Source data:
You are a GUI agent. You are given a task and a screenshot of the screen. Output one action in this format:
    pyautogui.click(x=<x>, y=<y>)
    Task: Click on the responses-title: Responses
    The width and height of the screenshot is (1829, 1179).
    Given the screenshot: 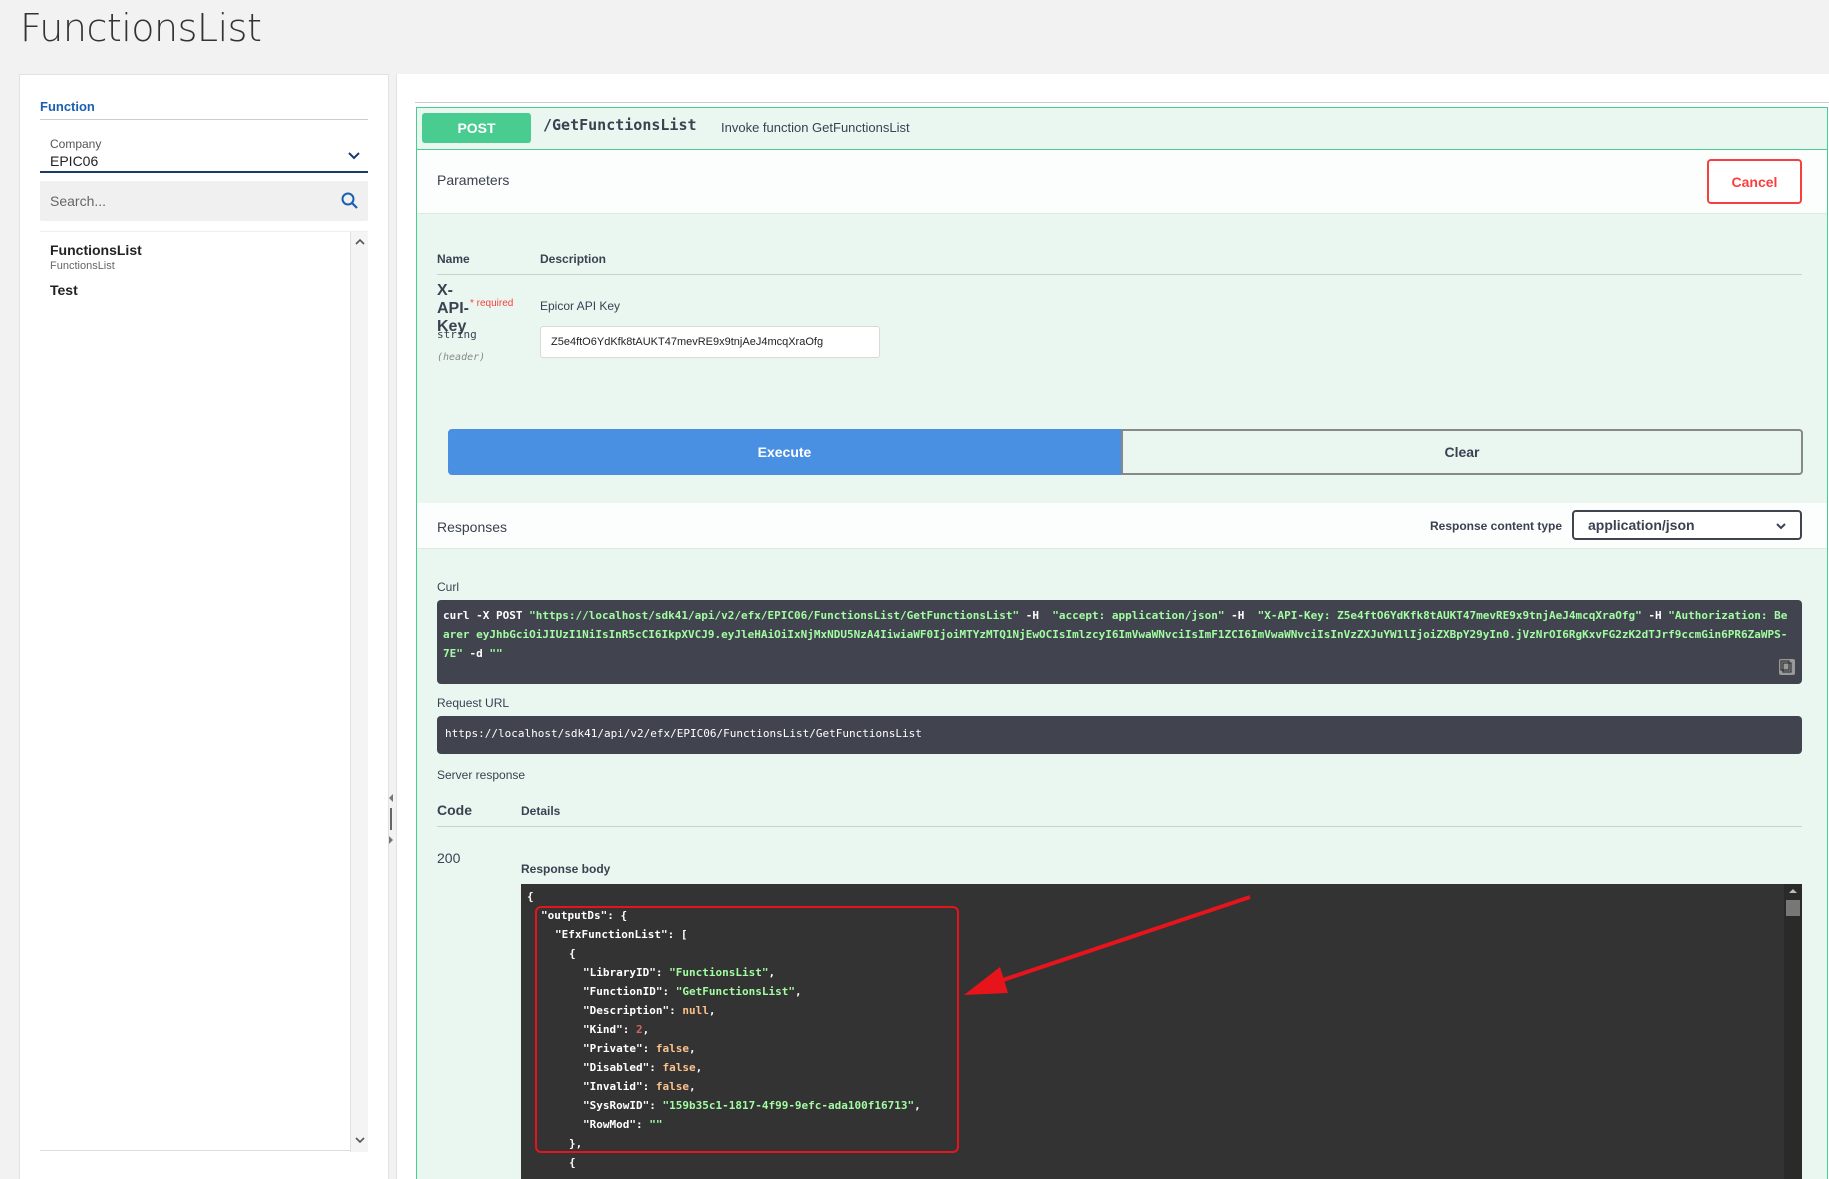 What is the action you would take?
    pyautogui.click(x=472, y=527)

Task statement: Reproduce the entries verbatim from the first line through the line containing "The width and", inclusive.

Answer below:
You are a GUI agent. You are given a task and a screenshot of the screen. Output one action in this format:
    pyautogui.click(x=<x>, y=<y>)
    Task: Click on the responses-title: Responses
    The width and height of the screenshot is (1829, 1179).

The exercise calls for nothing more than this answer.